In 2016, the National Partnership for Maternal Safety (NPMS) released a list of recommendations for reducing deaths from blood clots in pregnant and postpartum women in the journal Obstetrics & Gynecology, popularly known as the “Green Journal.” One of these recommendations was expanding the use of blood thinners to most women after a cesarean birth. Since nearly one third of births in the US are by c-section, that’s about 1.3 million women a year who would be put on blood thinners after giving birth. 

“It’s an uncontrolled experiment on women who just have a baby” — Shannon Brownlee

Researchers responded to this recommendation with alarm. In an accompanying editorial in Obstetrics and Gynecology, two obstetricians warned that the broad expansion of blood thinners to all women who have a c-section “is not justified by the available data and has the very real potential of doing more harm than good.” Given the rate of blood clots in new mothers, approximately 1 million women would require blood thinners to prevent even one maternal death from cesarean delivery–associated pulmonary embolism, the authors wrote. Abiding by this recommendation would cost as much as $130,000,000 and expose thousands of women to the risk of severe bleeding and other side effects. 

“It’s an uncontrolled experiment on women who just have a baby,” said Shannon Brownlee, Lown Institute Senior Vice President, about the NPMS recommendation.

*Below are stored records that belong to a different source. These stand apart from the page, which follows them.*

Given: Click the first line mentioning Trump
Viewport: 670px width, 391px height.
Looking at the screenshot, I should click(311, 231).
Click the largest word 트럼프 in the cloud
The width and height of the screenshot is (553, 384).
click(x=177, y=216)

Since 2016, some obstetricians have noticed a difference in the number of pregnant and postpartum women who are being placed on blood thinners. One of these physicians is Dr. Adam Urato, Chief of Maternal-Fetal Medicine at the MetroWest Medical Center in Framingham, Massachusetts. “Over the last few years, we have seen this real ‘push’ to get pregnant women on blood thinners,” said Urato.

“Over the last few years, we have seen this real ‘push’ to get pregnant women on blood thinners.”

Urato was concerned by increasing pressure at his institution to adopt the NPMS recommendations on blood thinners, and decided to look deeper into the organization. What he found was that NPMS has significant has financial ties to industry companies including Abbvie, Allergan, AMAG Pharmaceuticals, Bayer Health Care, Ferring Pharmaceuticals, Hologic, Illumina, Johnson and Johnson, Masimo, Myriad, Pfizer, Premier, and Salus Global, through their “Industry Forum.” However, the 2016 recommendations did not include any of these conflict of interest disclosures from the NPMS.   

“It astounds me that the National Partnership for Maternal Safety submitted this article to the Green Journal without disclosing these industry ties,” said Urato. Urato notes that Obstetrics and Gynecology elicits potential conflicts of interest several times in their submission process, making the omission of these conflicts even more outrageous.

It took three years for Obstetrics and Gynecology to publish a correction, which noted that NPMS receives industry funding from three companies that manufacture or sell blood thinners. This correction appeared in the print version of the journal only, not the online version, making it even more difficult to find. Additionally, none of the names of the corporations that are linked to NPMS are mentioned in the disclosure. “This isn’t a transparent disclosure statement,” said Urato. “I give the journal credit for running the correction, but the way it was handled was a little bizarre.”

Urato and a group of obstetricians wrote a letter to Obstetrics and Gynecology, demanding a thorough investigation into why the conflicts were not disclosed, and, more importantly, a plan of action for how to prevent this from happening again. The letter has now been signed by more than forty physicians, researchers, nurses, lawyers, journalists, and others from around the world, and is currently under review at the journal.

“We really need public attention on this issue and we need to make sure that this type of industry influence is not allowed to be hidden and go unchecked,” said Urato.